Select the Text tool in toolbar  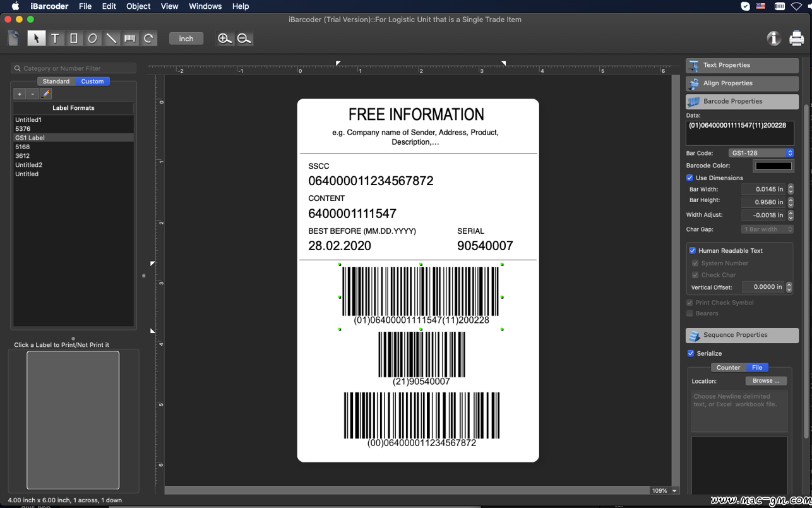[55, 39]
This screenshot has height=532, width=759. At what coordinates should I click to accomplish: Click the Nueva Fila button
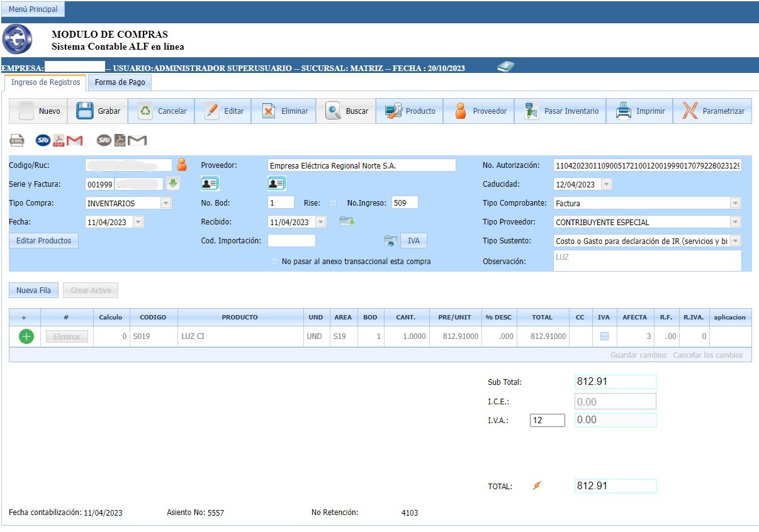33,291
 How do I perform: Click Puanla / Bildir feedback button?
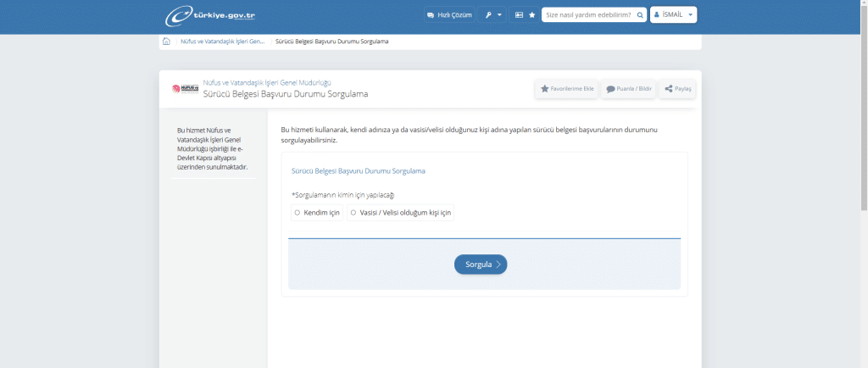point(629,89)
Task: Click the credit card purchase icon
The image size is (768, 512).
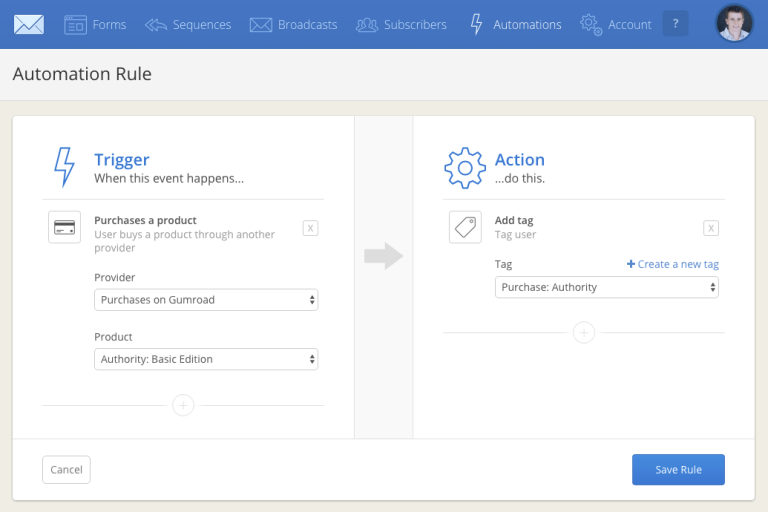Action: [x=65, y=227]
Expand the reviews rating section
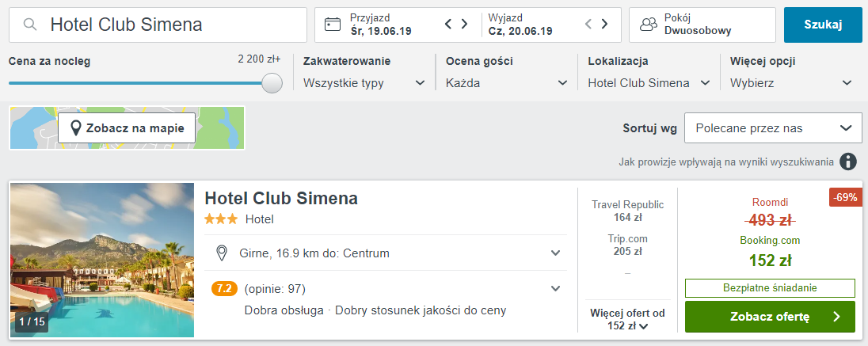The height and width of the screenshot is (346, 868). [x=556, y=288]
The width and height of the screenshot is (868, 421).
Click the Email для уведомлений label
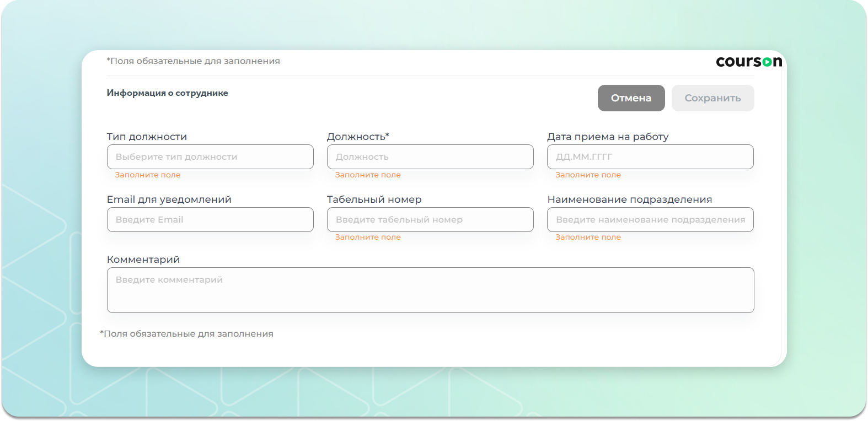tap(169, 199)
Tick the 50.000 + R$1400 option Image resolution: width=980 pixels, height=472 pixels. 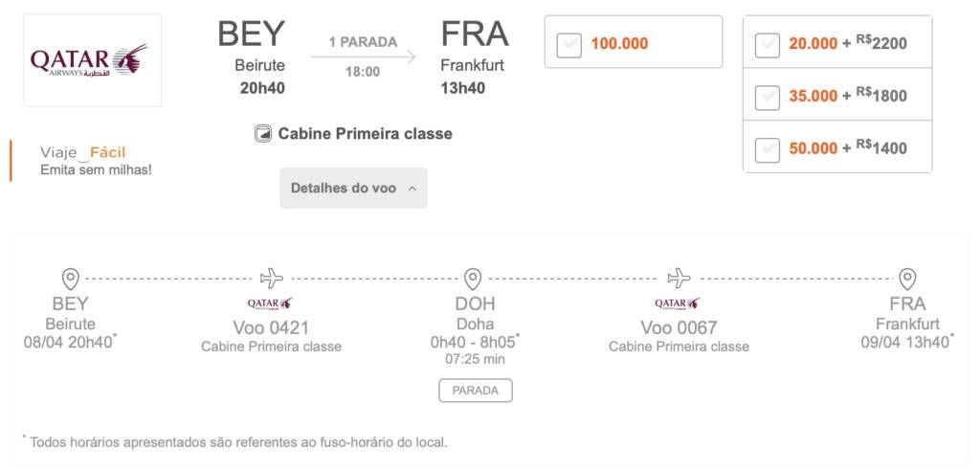[767, 150]
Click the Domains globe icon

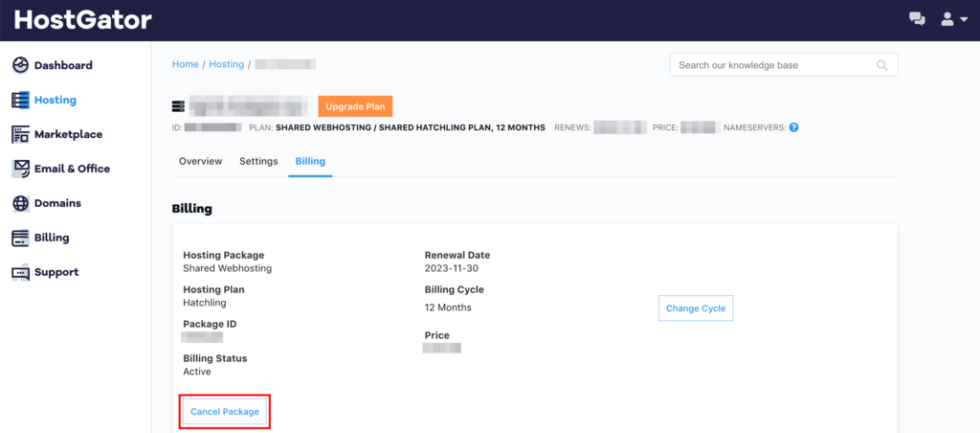coord(20,203)
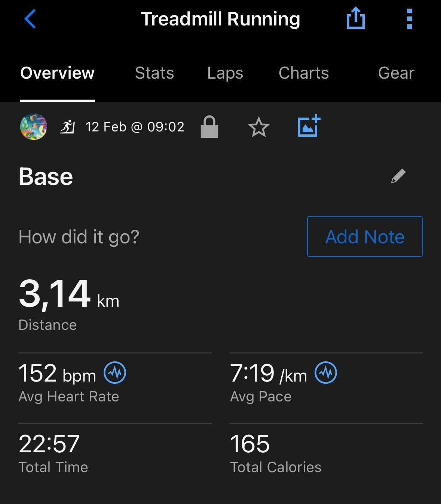Open heart rate chart icon beside 152 bpm

point(115,373)
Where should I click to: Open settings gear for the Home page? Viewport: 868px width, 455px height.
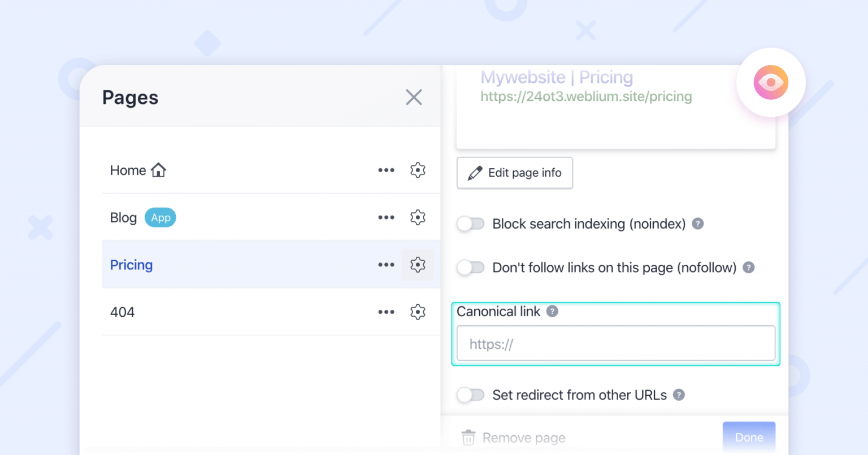click(x=418, y=170)
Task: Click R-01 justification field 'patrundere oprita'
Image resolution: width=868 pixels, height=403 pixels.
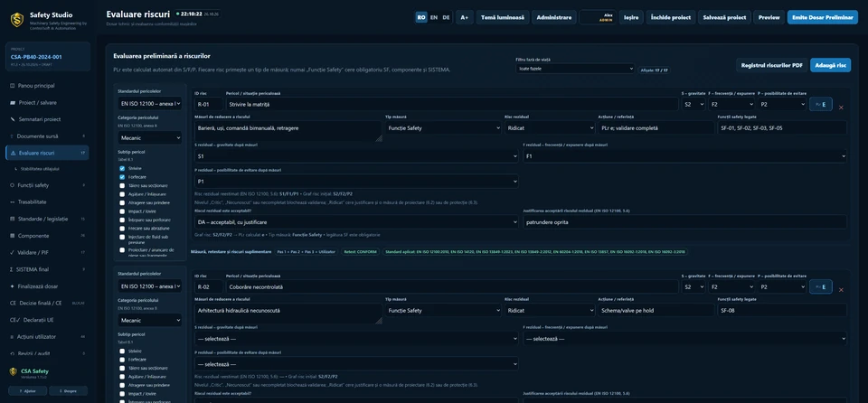Action: coord(684,222)
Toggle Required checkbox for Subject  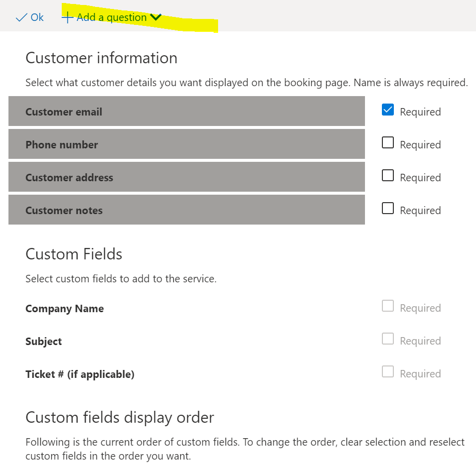[x=388, y=339]
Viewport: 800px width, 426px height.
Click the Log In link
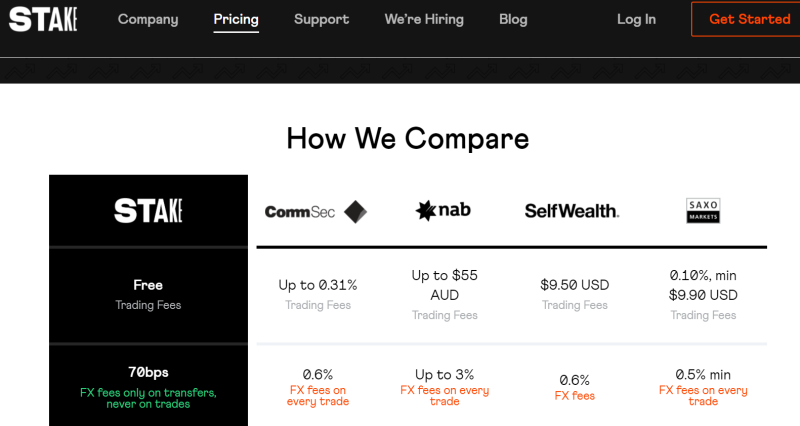[636, 19]
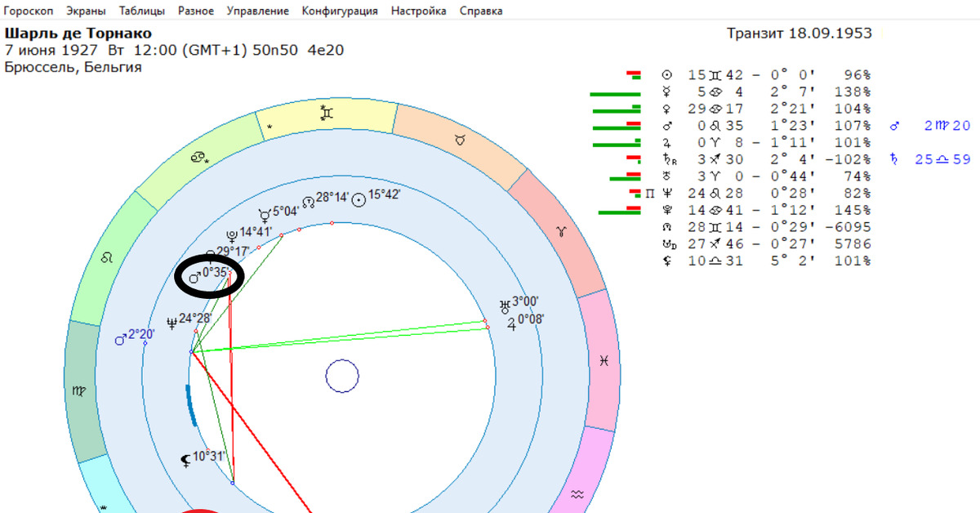Select the Taurus sign on zodiac ring
980x513 pixels.
click(460, 140)
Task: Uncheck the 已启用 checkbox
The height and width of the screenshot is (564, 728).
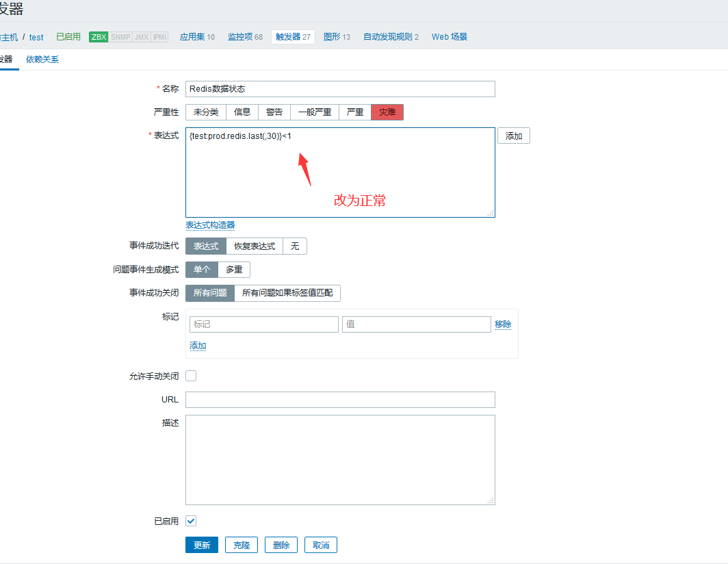Action: coord(191,521)
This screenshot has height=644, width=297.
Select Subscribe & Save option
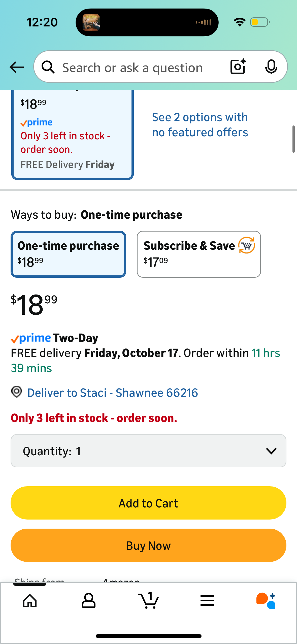[x=199, y=254]
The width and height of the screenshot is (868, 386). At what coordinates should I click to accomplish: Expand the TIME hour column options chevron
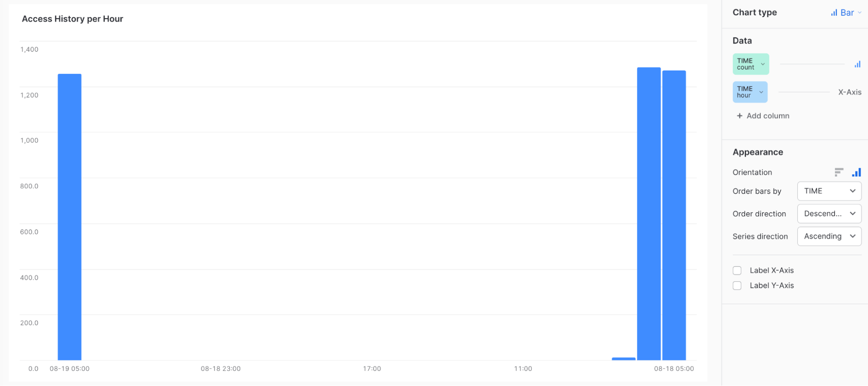pos(761,92)
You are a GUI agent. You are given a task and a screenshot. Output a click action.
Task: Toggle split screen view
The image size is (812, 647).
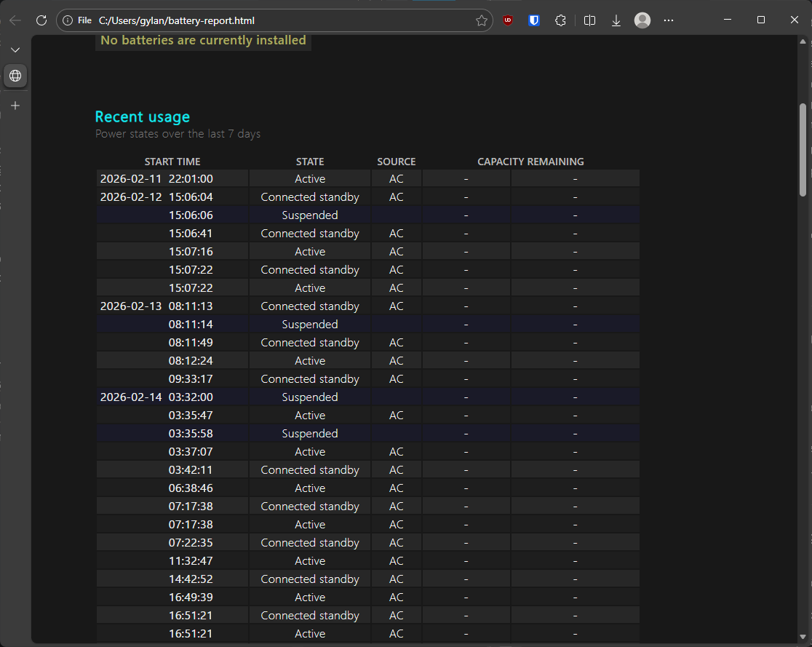click(x=589, y=20)
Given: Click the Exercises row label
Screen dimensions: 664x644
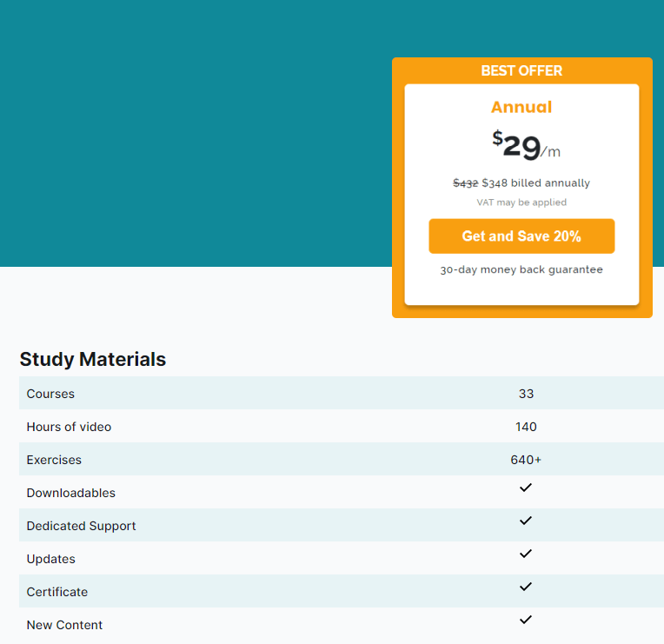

^^^^

## [Work instructions]
Every line between the one containing "Click the Log In link" and the last line of the data above, both included, should be copied exactly, but not the pictures.

## [Reply to the exercise]
Click the Log In link
[636, 19]
Select the Taurus sign on zodiac ring
980x513 pixels.
click(460, 140)
Task: Uncheck the 已启用 checkbox
The height and width of the screenshot is (564, 728).
Action: coord(191,521)
This screenshot has height=644, width=297.
Select Subscribe & Save option
[x=199, y=254]
The width and height of the screenshot is (868, 386). At what coordinates should I click to accomplish: Expand the TIME hour column options chevron
pos(761,92)
You are a GUI agent. You are given a task and a screenshot. Output a click action.
Task: Toggle split screen view
The image size is (812, 647).
click(x=589, y=20)
Given: Click the Exercises row label
Screen dimensions: 664x644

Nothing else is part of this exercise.